How to complete this task: While reading through the material below, copy each line that holds the word "link".

•••••

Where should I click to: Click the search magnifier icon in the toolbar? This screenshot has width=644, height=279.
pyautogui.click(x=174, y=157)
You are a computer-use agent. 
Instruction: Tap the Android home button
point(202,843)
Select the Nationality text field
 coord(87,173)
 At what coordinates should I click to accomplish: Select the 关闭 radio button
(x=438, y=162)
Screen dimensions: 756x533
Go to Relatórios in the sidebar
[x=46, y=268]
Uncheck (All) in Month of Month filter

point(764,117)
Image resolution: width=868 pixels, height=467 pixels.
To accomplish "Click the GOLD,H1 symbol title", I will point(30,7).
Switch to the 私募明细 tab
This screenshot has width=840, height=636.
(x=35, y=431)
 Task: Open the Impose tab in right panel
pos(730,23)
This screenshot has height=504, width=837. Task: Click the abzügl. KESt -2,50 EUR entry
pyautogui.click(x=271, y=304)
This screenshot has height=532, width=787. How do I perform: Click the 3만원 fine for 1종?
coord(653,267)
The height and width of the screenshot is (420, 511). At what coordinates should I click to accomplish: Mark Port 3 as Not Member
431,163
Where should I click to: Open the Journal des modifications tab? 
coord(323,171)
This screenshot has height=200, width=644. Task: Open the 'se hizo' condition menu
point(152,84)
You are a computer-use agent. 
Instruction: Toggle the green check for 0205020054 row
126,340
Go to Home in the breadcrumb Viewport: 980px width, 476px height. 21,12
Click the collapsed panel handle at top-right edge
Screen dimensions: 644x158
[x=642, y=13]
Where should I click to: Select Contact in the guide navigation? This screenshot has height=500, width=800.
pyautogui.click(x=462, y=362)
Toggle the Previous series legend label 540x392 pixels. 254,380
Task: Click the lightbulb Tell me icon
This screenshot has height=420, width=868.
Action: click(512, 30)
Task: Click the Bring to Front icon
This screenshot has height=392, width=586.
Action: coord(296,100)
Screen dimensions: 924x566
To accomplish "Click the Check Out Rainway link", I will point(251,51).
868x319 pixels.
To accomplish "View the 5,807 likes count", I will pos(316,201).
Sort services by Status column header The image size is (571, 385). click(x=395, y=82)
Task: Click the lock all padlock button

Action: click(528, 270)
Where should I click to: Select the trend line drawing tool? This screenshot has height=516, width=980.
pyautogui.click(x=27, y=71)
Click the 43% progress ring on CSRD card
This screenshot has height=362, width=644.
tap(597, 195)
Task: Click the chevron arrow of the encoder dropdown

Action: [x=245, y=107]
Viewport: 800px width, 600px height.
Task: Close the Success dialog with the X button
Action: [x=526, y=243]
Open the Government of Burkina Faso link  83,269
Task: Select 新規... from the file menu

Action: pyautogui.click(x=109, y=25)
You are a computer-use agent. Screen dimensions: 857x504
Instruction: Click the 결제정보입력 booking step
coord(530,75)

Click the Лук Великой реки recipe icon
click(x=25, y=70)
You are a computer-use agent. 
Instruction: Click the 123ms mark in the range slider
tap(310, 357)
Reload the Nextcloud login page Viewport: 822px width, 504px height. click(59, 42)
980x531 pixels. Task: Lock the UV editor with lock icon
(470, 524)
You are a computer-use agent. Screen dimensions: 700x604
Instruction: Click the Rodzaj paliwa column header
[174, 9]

•••••

Solution for this exercise:
To accomplish "Click the Check Out Rainway link", I will point(251,51).
Open the Government of Burkina Faso link  83,269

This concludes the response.